Aumentos de consumo sem explicação

João Goulão não encontra nos dados agora revelados quaisquer explicações para os aumentos nos consumos. “Temos de cruzar variáveis para obter mais informação e orientar a nossa acção”, comenta, numa conversa telefónica. Lança, ainda assim, algumas hipóteses para cima da mesa.

O aumento do consumo de cannabis, de que já tinha conhecimento por outras vias, não lhe parece alheio aos movimentos pró-legalização. “A regulamentação do uso terapêutico, que já existe em alguns Estados, é usado como cavalo de Tróia por quem defende a legalização do uso recreativo”, diz. “Passa-se a ideia de que é tão bom que até é usado no tratamento de doenças.
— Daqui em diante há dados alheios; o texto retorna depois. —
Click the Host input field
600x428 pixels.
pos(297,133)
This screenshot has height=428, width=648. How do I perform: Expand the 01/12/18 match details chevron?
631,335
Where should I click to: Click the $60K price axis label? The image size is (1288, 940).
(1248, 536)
E essa discussão vai fazendo um caminho que é difícil de desmentir”, apesar de a cannabis herbácea que se produz a nível doméstico, na Europa, nunca ter tido tanto teor de THC. E de não serem suaves os canabinóides sintéticos detectados pelo sistema de alerta rápido da União Europeia.

O aumento do consumo de bebidas alcoólicas afigurar-se-lhe mais difícil de interpretar. Julga que diversos factores podem concorrer para esse fim. Importa, por exemplo, perceber os efeitos da crise financeira, económica e social. Será evidente que a vida nocturna é hoje mais vibrante em muitas cidades portuguesas. “A retoma económica, que já se vai sentido de algum modo, reflecte-se no consumo recreativo?”, questiona. “As pessoas têm mais dinheiro no bolso para gastar nisso?”
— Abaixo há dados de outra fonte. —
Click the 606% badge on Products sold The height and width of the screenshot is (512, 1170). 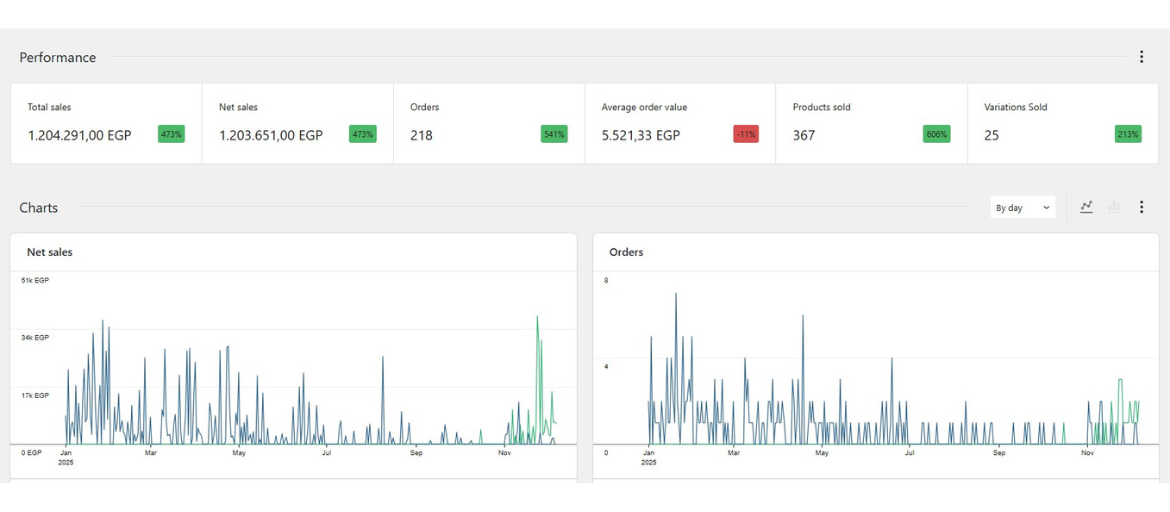pos(936,134)
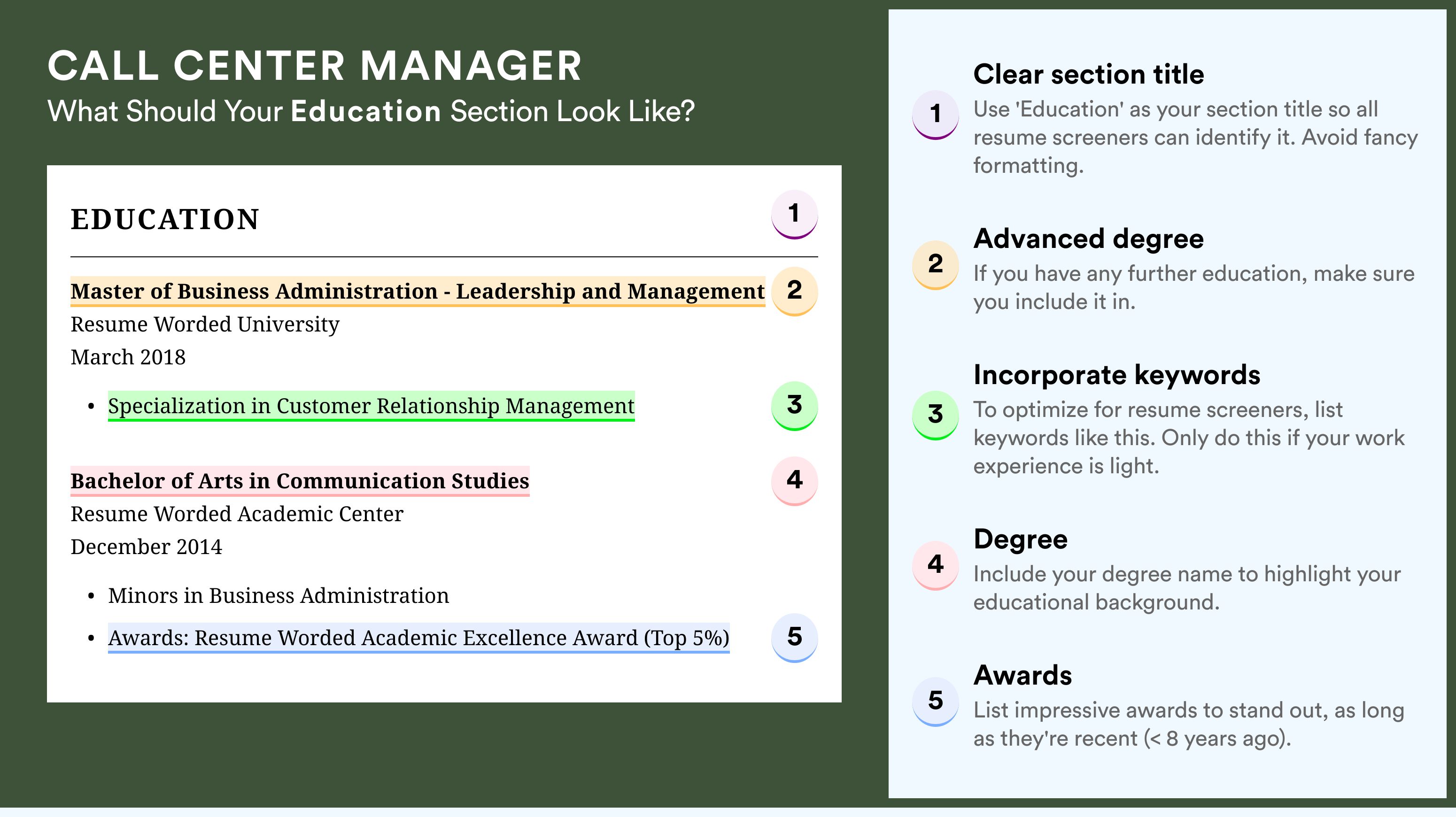Screen dimensions: 1456x817
Task: Click the EDUCATION heading in the resume
Action: [x=165, y=219]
Não lhe parece adequado usar estes dados para questionar a eficácia das campanhas que foram sendo feitas nos últimos anos. “O que teria acontecido se não tivéssemos feito campanhas?”, pergunta. “Se olharmos para outros países europeus vimos consumos muito superiores.”

A esmagadora maioria da população nunca experimentou substâncias psicoactivas ilícitas (90%). Quase toda a gente se absteve de consumir cogumelos alucinogénios e novas substâncias psicoactivas (99,8%). O mesmo não se poderá dizer das substâncias lícitas. Só metade da população se abstém de fumar cigarros. E só 13% dizem o mesmo sobre bebidas alcoólicas.
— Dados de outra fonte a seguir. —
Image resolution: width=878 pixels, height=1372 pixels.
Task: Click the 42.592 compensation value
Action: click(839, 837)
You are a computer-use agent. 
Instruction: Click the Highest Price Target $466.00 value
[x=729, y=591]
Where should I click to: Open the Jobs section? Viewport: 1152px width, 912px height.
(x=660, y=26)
Bebidas alcoólicas são a droga de eleição

As bebidas alcoólicas são a droga de eleição de quase metade dos consumidores recorrentes de algum tipo de substância (48%). No caso especifico das drogas ilícitas, a cannabis é a que apresenta maior número de declarações que assumem um consumo com frequência mais regular.

De acordo com o resumo do estudo, “4,9% da população apresenta um consumo de bebidas alcoólicas sem risco, 37,1% um consumo de baixo risco e 12,6% um consumo de risco médio”. É de 3,6 “a percentagem de consumidores de risco elevado/dependentes alcoólicos”. E “é de 1% a prevalência da população residente em Portugal consumidora abusiva ou dependente de bebidas alcoólicas”. O valor é mais elevado entre os homens (1,7%) do que entre mulheres (0,4%).

No caso do consumo de cannabis, “0,6% da população apresenta um risco moderado ou elevado”. Há ainda 0,8% que apresenta um risco baixo e 3% que não apresenta quaisquer riscos associados ao consumo desta droga. Estes consumos de risco moderado e elevado são mais significativos entre homens.

A idade média do início dos consumos varia de acordo com a substância. O primeiro cigarro fuma-se, em média, aos 17 anos. A primeira bebida alcoólica também é ingerida, por norma, nessa idade. O consumo regular de tabaco e de cannabis, esse, tende a acontecer por volta dos 18 anos.

Quando se procura analisar a duração dos consumos, nenhuma substância bate o álcool. A duração média é de 25 a 26 anos. Segue-se o tabaco, acima dos 20 anos. Entre as substâncias ilícitas, a cannabis e na cocaína são as drogas associadas aos consumos mais longos (em torno dos 15 anos).

“Para já, este estudo levanta mais inquietações do que respostas”, conclui. Mesmo assim, irá usá-lo para “afinar a estratégia 2013-2020”. Chega a tempo do Plano de Acção para a Redução dos Comportamentos Aditivos e das Dependências 2017-2020, que deverá ser lançado até ao final do ano.